Paige Keningale, PhD Researcher
Understanding the job of intelligence officers is comparable to a jigsaw puzzle; they begin with a few pieces, over time more pieces are gathered. As analysts their job is to make sense of the information and form a report that others can act on. However, analysts can never be certain that all the pieces are necessary, or if all the pieces have been collected or perhaps come from a different puzzle. During the 1990s, serious and organised crime became a top priority internationally, which saw the development of Intelligence-led Policing (ILP). ILP reinforces problem solving ways of dealing with increasingly sophisticated offenders and to reinforce this, in the UK, the National Criminal Intelligence Service created the National Intelligence Model (NIM) in 2000 (Ratcliff, 2008).
Drawing on my master’s research, during which I interviewed intelligence practitioners about the NIM, this blog discusses the limits of the National Intelligence Model identified by my interviewees- culture, dynamic decision making and information sharing- and how these can lead to intelligence failures.
The National Intelligence Model
The NIM is a business framework which provides structure in a police investigation to process information and turn this into actionable intelligence. Innes and Sheptycki (2004, p.6) explain the distinction between information and intelligence thus:
Information consists of bits of data that, when combined and viewed together with relevant background knowledge, may be used to produce intelligence, which informs the actions and decisions of policing organisations.
The NIM allows information to be processed through different points of the decision-making cycle, generating intelligence to act on (Police ICT, 2019):
- Setting strategic direction
- Making decisions through the gathering of information
- Allocating resources
- Developing tactical plans
- Tasking and co ordinating activity
The collection, development and dissemination of intelligence allows decisions to be made about priorities and tactical options. The NIM works at three levels: level one- Local/Basic Command Unit could include low value thefts and criminal damage. Level two- force and or regional which involves more than one local command unit, advice from national experts and bordering forces. Finally, level three- serious and organised crime which is on a national and international scale.

EXERCISE GOAL>
According to the blog on the National Intelligence Model, which organization created the model, and in what year?

DATA LINES>
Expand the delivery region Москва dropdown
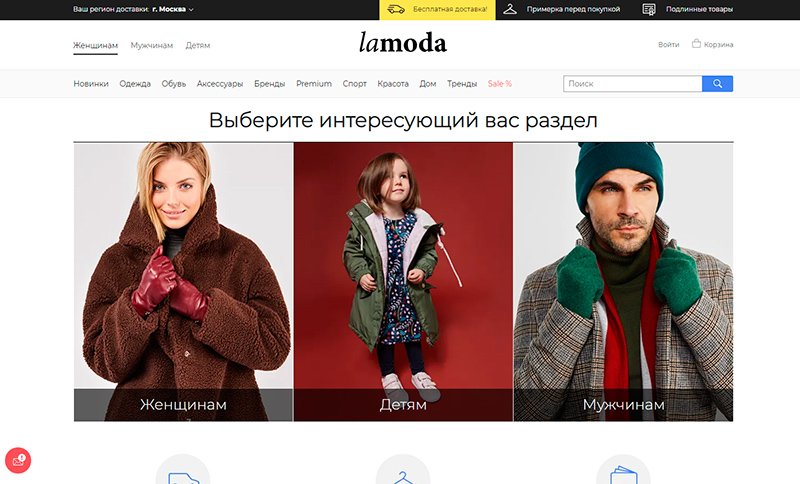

FINAL RESULT>
The National Criminal Intelligence Service created it in 2000.